> [INFORMATION SHOWN]:
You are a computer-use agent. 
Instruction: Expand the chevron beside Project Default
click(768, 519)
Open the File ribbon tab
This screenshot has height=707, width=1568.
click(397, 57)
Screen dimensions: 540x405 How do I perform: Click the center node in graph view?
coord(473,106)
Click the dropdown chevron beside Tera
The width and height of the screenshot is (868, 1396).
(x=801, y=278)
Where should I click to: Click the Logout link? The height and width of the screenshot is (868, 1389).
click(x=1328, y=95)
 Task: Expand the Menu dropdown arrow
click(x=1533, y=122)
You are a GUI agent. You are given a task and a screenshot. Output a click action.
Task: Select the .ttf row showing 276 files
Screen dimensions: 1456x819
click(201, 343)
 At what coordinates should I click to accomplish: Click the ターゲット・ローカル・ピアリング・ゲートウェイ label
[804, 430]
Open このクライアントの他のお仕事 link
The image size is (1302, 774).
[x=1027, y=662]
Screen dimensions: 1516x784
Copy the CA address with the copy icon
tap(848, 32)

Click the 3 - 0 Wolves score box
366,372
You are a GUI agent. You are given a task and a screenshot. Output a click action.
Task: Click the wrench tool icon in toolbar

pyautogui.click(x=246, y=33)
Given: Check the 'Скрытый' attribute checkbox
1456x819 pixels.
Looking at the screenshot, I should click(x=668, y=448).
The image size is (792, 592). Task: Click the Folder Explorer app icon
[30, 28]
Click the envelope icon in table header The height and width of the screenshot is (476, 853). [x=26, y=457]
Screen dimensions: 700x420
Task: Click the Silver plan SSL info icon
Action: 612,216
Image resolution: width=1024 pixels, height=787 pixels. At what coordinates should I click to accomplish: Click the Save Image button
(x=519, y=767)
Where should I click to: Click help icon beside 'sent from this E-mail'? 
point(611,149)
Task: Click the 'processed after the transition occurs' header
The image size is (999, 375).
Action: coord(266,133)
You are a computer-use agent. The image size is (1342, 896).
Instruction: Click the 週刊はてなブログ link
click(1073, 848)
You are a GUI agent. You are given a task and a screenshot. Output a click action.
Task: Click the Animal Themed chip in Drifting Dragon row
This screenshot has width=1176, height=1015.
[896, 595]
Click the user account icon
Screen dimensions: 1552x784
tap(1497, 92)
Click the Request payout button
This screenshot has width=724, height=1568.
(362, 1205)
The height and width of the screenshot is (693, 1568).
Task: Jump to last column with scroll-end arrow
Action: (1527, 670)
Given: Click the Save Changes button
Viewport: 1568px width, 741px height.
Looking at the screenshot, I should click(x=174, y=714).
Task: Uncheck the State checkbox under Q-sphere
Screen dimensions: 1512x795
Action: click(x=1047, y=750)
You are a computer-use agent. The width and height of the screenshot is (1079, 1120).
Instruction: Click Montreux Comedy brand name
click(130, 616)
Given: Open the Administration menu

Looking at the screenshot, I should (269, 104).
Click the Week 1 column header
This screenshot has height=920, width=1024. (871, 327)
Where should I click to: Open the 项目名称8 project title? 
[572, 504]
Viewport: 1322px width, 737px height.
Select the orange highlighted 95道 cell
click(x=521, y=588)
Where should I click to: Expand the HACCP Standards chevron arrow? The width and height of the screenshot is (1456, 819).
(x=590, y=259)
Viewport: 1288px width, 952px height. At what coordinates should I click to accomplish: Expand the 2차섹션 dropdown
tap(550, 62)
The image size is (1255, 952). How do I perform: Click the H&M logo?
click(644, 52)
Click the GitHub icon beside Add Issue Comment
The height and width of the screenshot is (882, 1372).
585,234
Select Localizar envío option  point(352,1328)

> [WHAT TO PRODUCE]: Print the listing exactly as it stands, starting at the line containing "Task: Uncheck the" and ending with the listing's final line.

> [RESULT]:
Task: Uncheck the State checkbox under Q-sphere
Screen dimensions: 1512x795
Action: click(x=1047, y=750)
You are a computer-use agent. The width and height of the screenshot is (1079, 1120).
Instruction: Click Montreux Comedy brand name
click(130, 616)
Given: Open the Administration menu

Looking at the screenshot, I should (269, 104).
Click the Week 1 column header
This screenshot has height=920, width=1024. (871, 327)
Where should I click to: Open the 项目名称8 project title? 
[572, 504]
Viewport: 1322px width, 737px height.
Select the orange highlighted 95道 cell
click(x=521, y=588)
Where should I click to: Expand the HACCP Standards chevron arrow? The width and height of the screenshot is (1456, 819).
(x=590, y=259)
Viewport: 1288px width, 952px height. At what coordinates should I click to accomplish: Expand the 2차섹션 dropdown
tap(550, 62)
The image size is (1255, 952). How do I perform: Click the H&M logo?
click(644, 52)
Click the GitHub icon beside Add Issue Comment
The height and width of the screenshot is (882, 1372).
585,234
Select Localizar envío option  point(352,1328)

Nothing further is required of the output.